Kriendler acknowledges that the air market barely skipped a beat when Pan Am went out of business.

"But you can say that about every airline that's gone out of business," he says. "Any hole left in the market by a carrier's demise is filled in almost overnight by other airlines."

The same can't be said for all the workers displaced by the shutdown of airlines such as Pan Am.

Fallout for workers

Kane, for example, was never able to fully capitalize on his years of experience in managing aircraft and engine maintenance operations. After Pan Am shut down, he discovered that the job market for experienced aircraft maintenance managers in their 50s was almost non-existent.

A job with a cargo carrier lasted only a few months. And there was a consulting gig with Tower Air, now out of business. Now, when asked if he's retired, the 68-year-old Kane's stock answer is, "Not voluntarily."

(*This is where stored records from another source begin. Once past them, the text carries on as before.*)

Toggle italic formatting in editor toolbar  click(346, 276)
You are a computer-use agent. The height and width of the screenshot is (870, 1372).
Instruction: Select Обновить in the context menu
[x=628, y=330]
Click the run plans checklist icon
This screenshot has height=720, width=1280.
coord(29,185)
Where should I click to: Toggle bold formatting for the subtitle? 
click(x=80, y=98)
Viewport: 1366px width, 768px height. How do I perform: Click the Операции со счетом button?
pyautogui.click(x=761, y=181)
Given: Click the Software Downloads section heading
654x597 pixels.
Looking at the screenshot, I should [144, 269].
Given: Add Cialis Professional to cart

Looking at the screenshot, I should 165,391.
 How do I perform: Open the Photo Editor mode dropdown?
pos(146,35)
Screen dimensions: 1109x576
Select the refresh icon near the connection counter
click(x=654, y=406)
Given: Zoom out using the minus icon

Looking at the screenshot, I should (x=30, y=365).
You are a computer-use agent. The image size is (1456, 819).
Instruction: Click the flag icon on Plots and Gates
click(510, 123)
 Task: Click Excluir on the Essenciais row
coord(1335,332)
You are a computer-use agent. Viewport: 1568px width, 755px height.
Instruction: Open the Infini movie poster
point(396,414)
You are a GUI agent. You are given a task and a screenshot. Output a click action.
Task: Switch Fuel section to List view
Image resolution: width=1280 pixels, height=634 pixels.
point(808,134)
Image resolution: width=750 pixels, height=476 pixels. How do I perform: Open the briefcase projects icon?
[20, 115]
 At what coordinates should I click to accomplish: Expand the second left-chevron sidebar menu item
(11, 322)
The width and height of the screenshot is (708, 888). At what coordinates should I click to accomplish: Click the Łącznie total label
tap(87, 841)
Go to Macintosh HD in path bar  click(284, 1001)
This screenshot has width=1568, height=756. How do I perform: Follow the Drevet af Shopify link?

Kane says he expects a few hundred dollars in the liquidation, a fraction of the compensation he was owed. Enough time has passed that the event has little meaning for him. "The book on Pan Am has been closed for me for a long time now," he says.

His memories, like his dreams, are mostly fond ones. When people learn where he worked, "They always say how much they miss our service, how much they miss our planes. That makes me feel good about what kind of company we ran. And my wife and I got to travel the world. It was nice for us."